DESCRIPTION OF THE TASK ▸ Copy out the full passage about the rat in Caleb's apartment word for word.

SELECTED TEXT ▸

╔══

In the 36-second video above, Caleb goes through all the motions of early-stage man-versus-pest; a prior confrontation left him spooked, he recounts said incident to us while requesting that we ignore the mess, he reenacts his positioning in the apartment, and right when he imitates the rat’s scream, the whiskered rascal (who’s an absolute unit, by the way) re-enters the fray for a salty runback. Caleb is stunlocked as this chunky Remy impersonator scours the kitchen for crumbs, leftovers, and enthusiasm with which to decorate his miniature pantry hidden in the walls of Caleb’s apartment.

Now, there’s a part in each one of us that kinda wants to see how much the rat gets away with before Caleb puts his foot down, but rats in the kitchen is no joke. According to Abell Pest Control, the biggest danger that these rodents pose is the diseases that they carry, which they can pass on via contact or by airborne aromas left by their droppings. Such diseases include plague bacteria, hantavirus pulmonary syndrome (which is a serious respiratory disease), and the potentially-fatal salmonellosis. Moreover, rats are capable of pretty severe structural damage; chewing through drywall can open the floodgates to more infestations, while one nibble on the wrong wire can cause a more elemental incident.

Moral of the story? Quit letting Pixar convince you that big problems are actually just whimsical little adventures waiting to snap up a nomination for the Academy Award for Best Original Screenplay. If a giant blue monster shows up in your room, you book it the hell out of there instead of trying to befriend it, and if a rat shows up in your kitchen, you shuffle it out of your kitchen as firmly as you can instead of putting it on top of your head.

╚══

Collected data
╔══

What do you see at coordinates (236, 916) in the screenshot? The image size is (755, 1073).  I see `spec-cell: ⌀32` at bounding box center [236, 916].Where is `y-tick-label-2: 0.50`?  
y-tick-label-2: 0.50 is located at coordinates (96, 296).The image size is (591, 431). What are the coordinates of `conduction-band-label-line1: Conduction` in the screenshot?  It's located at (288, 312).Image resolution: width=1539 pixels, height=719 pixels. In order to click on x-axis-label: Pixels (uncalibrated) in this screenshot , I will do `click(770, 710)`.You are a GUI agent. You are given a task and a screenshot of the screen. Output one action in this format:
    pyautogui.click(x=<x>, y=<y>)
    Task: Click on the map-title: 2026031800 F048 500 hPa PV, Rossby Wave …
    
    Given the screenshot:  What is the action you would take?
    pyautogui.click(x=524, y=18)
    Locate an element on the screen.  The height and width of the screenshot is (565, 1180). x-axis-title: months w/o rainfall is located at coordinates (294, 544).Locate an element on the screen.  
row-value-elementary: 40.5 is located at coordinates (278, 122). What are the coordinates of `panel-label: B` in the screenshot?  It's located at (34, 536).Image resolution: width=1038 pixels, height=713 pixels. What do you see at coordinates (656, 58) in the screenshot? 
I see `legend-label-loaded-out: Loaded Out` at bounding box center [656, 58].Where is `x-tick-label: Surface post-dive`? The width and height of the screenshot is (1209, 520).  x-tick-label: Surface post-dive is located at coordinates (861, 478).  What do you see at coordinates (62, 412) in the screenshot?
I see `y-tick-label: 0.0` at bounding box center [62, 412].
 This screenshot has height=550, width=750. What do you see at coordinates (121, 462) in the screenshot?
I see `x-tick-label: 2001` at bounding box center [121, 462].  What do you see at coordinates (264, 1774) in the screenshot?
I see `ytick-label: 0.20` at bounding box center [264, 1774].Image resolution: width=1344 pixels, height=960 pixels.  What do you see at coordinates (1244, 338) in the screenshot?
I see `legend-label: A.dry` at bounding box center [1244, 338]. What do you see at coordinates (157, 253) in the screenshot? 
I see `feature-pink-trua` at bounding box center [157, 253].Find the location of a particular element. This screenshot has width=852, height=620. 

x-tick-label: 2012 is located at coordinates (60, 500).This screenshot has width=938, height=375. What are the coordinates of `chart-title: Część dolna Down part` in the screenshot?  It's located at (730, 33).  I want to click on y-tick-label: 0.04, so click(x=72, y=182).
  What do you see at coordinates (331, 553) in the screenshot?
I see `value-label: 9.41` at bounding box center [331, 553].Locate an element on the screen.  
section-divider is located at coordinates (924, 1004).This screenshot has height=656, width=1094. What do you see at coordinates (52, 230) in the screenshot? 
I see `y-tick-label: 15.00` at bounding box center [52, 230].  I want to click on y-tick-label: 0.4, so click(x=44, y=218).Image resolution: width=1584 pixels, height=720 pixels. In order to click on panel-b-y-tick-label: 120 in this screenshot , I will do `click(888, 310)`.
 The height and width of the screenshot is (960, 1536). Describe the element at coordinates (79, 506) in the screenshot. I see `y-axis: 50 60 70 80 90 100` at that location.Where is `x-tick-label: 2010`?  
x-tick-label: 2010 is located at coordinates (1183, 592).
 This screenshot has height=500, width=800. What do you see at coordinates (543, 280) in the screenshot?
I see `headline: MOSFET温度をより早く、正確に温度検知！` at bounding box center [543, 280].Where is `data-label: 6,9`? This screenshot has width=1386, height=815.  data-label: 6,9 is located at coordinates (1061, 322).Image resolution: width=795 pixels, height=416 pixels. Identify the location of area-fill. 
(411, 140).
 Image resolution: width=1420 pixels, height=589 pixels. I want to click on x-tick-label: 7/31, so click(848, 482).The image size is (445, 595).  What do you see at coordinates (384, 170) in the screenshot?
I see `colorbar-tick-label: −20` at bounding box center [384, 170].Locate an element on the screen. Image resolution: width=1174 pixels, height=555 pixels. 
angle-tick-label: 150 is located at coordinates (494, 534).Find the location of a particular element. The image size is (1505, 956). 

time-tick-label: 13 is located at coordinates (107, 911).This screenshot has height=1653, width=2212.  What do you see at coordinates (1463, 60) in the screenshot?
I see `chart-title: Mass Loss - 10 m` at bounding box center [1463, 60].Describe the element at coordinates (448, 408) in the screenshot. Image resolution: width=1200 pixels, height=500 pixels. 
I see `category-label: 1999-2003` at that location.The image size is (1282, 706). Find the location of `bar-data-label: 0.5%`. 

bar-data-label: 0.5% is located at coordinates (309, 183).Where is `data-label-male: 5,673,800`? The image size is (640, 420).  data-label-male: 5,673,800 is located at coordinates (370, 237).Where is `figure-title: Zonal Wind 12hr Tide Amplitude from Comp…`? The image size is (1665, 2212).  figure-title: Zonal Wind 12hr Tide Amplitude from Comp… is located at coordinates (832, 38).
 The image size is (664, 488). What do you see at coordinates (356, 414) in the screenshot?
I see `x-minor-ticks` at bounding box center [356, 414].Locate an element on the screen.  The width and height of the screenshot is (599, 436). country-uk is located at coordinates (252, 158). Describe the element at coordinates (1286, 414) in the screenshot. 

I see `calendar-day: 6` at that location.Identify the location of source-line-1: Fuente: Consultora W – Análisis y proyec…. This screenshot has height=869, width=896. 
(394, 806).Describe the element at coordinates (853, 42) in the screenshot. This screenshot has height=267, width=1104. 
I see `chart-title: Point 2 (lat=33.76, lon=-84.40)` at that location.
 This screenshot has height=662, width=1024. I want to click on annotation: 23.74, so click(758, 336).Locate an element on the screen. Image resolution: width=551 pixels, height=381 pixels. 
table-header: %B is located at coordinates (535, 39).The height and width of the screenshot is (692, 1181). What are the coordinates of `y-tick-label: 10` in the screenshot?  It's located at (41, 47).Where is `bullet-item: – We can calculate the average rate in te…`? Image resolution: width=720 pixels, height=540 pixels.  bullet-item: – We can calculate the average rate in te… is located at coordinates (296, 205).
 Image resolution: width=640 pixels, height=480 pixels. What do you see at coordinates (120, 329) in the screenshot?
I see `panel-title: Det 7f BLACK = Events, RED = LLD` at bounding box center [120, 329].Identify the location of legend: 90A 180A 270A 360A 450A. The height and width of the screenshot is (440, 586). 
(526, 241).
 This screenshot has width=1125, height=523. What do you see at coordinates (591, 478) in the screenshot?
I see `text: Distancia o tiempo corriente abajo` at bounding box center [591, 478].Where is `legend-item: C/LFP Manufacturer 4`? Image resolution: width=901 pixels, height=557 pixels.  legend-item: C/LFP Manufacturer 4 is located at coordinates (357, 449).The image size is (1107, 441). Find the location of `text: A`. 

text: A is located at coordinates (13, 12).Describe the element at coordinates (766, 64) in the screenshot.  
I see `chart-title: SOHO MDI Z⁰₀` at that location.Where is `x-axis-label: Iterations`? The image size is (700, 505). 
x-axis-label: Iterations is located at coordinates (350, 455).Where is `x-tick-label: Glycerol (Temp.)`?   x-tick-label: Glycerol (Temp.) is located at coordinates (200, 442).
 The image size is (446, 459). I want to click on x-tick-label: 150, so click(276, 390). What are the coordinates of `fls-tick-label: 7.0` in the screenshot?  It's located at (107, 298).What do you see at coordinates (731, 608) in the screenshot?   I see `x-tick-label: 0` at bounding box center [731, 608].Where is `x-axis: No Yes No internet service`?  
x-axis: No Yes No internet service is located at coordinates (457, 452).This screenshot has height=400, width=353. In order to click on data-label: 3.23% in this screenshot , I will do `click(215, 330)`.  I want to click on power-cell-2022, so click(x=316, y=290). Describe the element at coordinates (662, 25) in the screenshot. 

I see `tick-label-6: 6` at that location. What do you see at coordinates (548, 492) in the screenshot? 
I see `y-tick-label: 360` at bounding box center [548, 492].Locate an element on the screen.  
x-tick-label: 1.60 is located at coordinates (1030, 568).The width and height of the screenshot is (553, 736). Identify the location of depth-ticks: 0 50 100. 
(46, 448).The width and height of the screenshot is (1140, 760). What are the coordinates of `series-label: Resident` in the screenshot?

╚══

OUTPUT FOR THIS TASK ▸
In the 36-second video above, Caleb goes through all the motions of early-stage man-versus-pest; a prior confrontation left him spooked, he recounts said incident to us while requesting that we ignore the mess, he reenacts his positioning in the apartment, and right when he imitates the rat’s scream, the whiskered rascal (who’s an absolute unit, by the way) re-enters the fray for a salty runback. Caleb is stunlocked as this chunky Remy impersonator scours the kitchen for crumbs, leftovers, and enthusiasm with which to decorate his miniature pantry hidden in the walls of Caleb’s apartment.

Now, there’s a part in each one of us that kinda wants to see how much the rat gets away with before Caleb puts his foot down, but rats in the kitchen is no joke. According to Abell Pest Control, the biggest danger that these rodents pose is the diseases that they carry, which they can pass on via contact or by airborne aromas left by their droppings. Such diseases include plague bacteria, hantavirus pulmonary syndrome (which is a serious respiratory disease), and the potentially-fatal salmonellosis. Moreover, rats are capable of pretty severe structural damage; chewing through drywall can open the floodgates to more infestations, while one nibble on the wrong wire can cause a more elemental incident.

Moral of the story? Quit letting Pixar convince you that big problems are actually just whimsical little adventures waiting to snap up a nomination for the Academy Award for Best Original Screenplay. If a giant blue monster shows up in your room, you book it the hell out of there instead of trying to befriend it, and if a rat shows up in your kitchen, you shuffle it out of your kitchen as firmly as you can instead of putting it on top of your head.